Хотя, потом, когда уже всё позади осталось, стало понятно, что и здесь всё не так критично было — свободное падение с трёх тысяч метров человека без парашюта около минуты занимает с учётом сопротивления воздуха — достаточно времени, чтобы раздуплиться.
В общем, я проснулся. Начал пытаться как-то исправить ситуацию. К сожалению, рядовых десантников не учат, как выходить из БП. О нём упоминают, но учить начинают только в специальных «Арбалетных группах», там, где используется не круглый купол, а «крыло». БП для круглого купола — смерть парашютиста: он просто накрутит на себя свой же ещё не успевший раскрыться парашют, запутается в нём и не позволит ему раскрыться. Так «клубочком» и полетит до самой земли. Нет смысла тратить время на обучение тому, что на практике никогда не пригодится.
Вот меня и не учили…
И я умер.
Опять.
Разбился о землю, так и не сумев стабилизировать своего падения. Или… не знаю, показалось, что на пару секунд раньше. Тогда, когда столкновение с землёй стало уже неминуемым, я её уже видел в подробностях… По-моему, удара я уже не почувствовал. Видимо, правду говорят, что парашютист, которому не повезло и с основным, и с запасным, умирает от разрыва сердца, а не от столкновения с поверхностью. Умирает от страха…
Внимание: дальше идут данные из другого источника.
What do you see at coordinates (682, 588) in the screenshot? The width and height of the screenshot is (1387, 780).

Жесть! Никогда не думал, что умру от страха… Всегда считал, что сражаться буду до самого конца, до самой последней секунды бороться за жизнь… слишком хорошо о себе думал, оказывается.
Я распахнул глаза резко и с криком, разбудившим и жену, лежавшую рядом. И, кажется, детей, которые спали за стеной, в соседней комнате.
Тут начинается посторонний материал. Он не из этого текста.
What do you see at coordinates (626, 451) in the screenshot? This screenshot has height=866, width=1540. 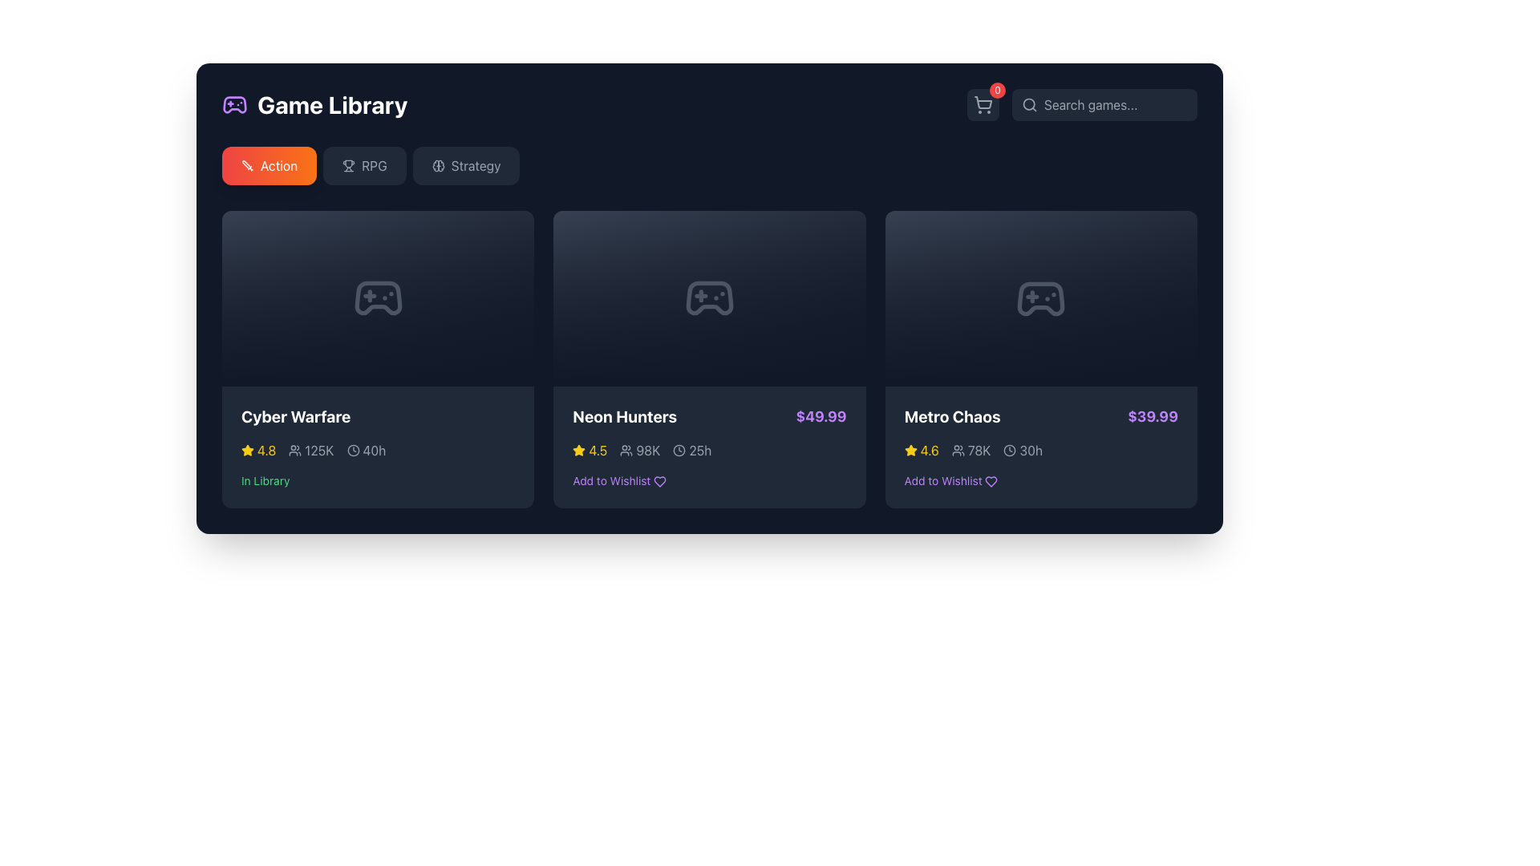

— Что?! Что случилось?! — в непонятках, заполошно спросонья, спросила жена, так же подскочившая на кровати, как и я.
Мне потребовалось секунд пять на то, чтобы отдышаться и унять сердцебиение настолько, чтобы получить возможность ответить. Вообще — говорить.
— Всё в порядке… прости, просто кошмар приснился… — произнёс я с виноватой бледной улыбкой извиняющимся тоном.
— Кошмар? — вскинулась она. — Ты же никогда не страдал подобным? Ты ж всегда так кичился, что полностью управляешь своими снами? — прорезалась в её голосе недовольная язвительность.
Я не стал отвечать на её провокацию. Не до неё было. Слишком уж всё это… внезапно, неожиданно и страшно. Ничего же не предвещало беды! А ещё…
А ещё: сработает ли «петля» снова? Проснусь ли я снова в этом же самолёте, если сейчас вернусь на подушку, расслаблюсь и закрою глаза? Вопрос…
Ещё больший вопрос: а хочу ли я этого? Готов ли снова пережить эту ужасающую минуту беспомощности? Или снова буду подрывать всех своих домашних криком раз за разом, пока многострадальное сердце моё не откажет, наконец, и в этом мире тоже? Оно ведь, при пробуждении, долбилось в грудную клетку так, как ОМОН в дверь штурмуемой квартиры не долбится! И это уже реально серьёзно!